6. Ethereum and Cosmos are moving towards similar solutions to address the same problem but in different directions.
Ethereum already has a secure hub and is the most decentralized and economically secure PoS blockchain. To scale, Ethereum relies on rollups that share security with Ethereum. The problem with this ecosystem is the interoperability and composability between isolated rollups.
Cosmos, on the other hand, solves this problem from the opposite direction. The ecosystem already has a fixed interoperability framework (IBC) and a framework for scaling through application-specific chains (Cosmos SDK).

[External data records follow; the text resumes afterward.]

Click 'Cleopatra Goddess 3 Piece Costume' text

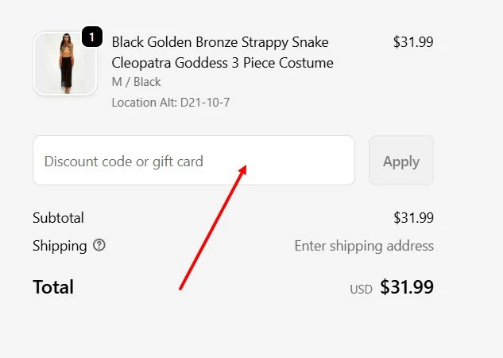(x=222, y=63)
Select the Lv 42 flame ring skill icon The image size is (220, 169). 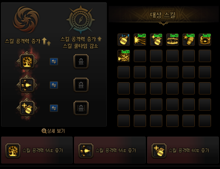click(x=172, y=40)
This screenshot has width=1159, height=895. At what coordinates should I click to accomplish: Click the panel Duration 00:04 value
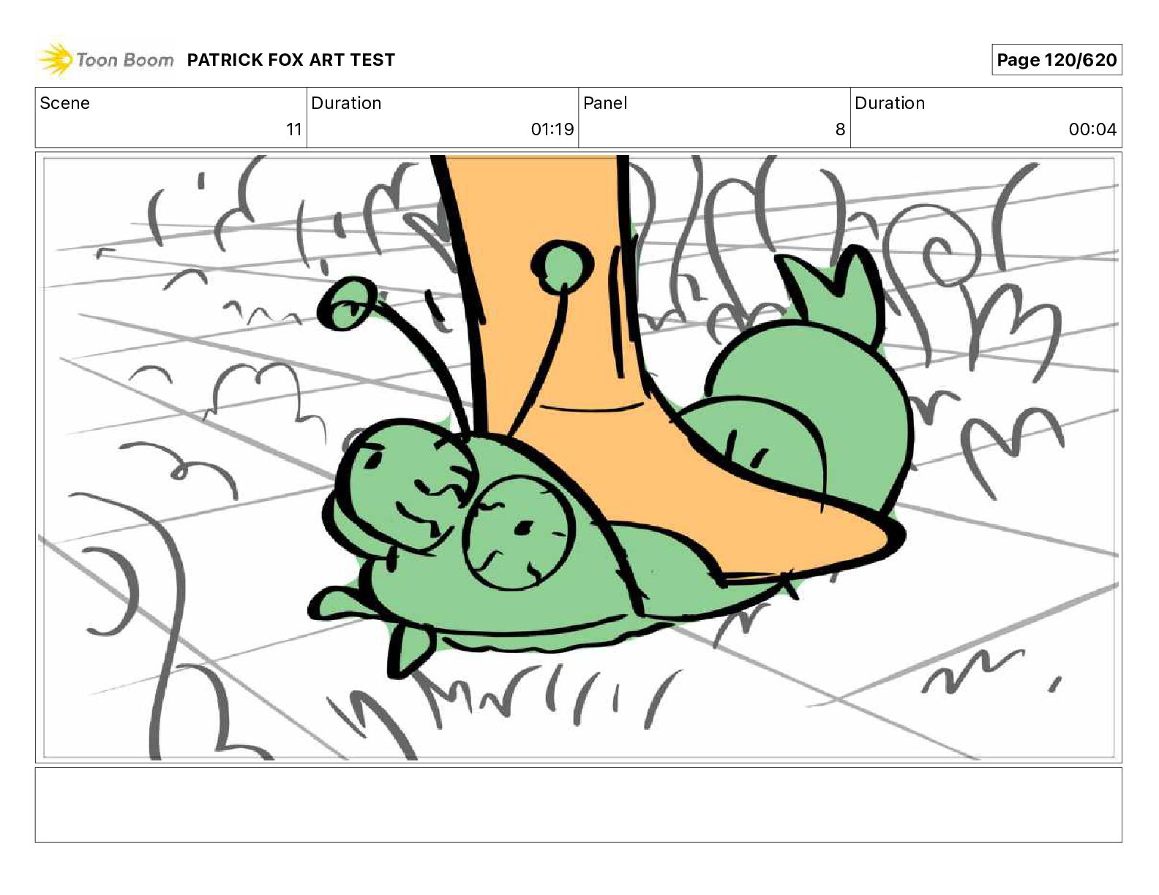pos(1092,129)
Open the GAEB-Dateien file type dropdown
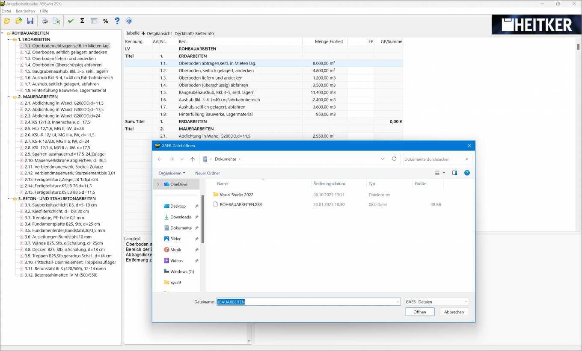The width and height of the screenshot is (582, 351). pos(436,301)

However, the problem is the lack of a valuable and widely shared secure hub.
Babylon can share Bitcoin’s economic security with the Cosmos ecosystem through IBC, potentially allowing it to compete with the Ethereum ecosystem.
Babylon faces some potential challenges:
First is the number of BTC holders transitioning to stakers. A large portion of BTC held by BTC holders is idle, with 25% of the BTC supply idle for over 5 years and 67% idle for over 1 year.
Another challenge is that IBC is a prerequisite for Bitcoin staking or timestamping protocols. This limits Babylon’s TAM to the 91 Cosmos Zones. However, projects like Picasso and Landslide Network are expanding IBC to other chains.
In conclusion, Babylon aims to achieve the success of EigenLayer but with the higher market cap security of BTC instead of ETH. Unlocking a new primitive for BTC staking makes it easier for other chains to obtain economic security and Bitcoin security, as well as providing returns for idle BTC. These factors can catalyze the current trajectory of Bitcoin. EigenLayer shared the $427 billion security of Ethereum, with a potential valuation of $3 billion to $15 billion. It can be said with certainty that Babylon, with its shared $1.4 trillion security of Bitcoin, will be a formidable force.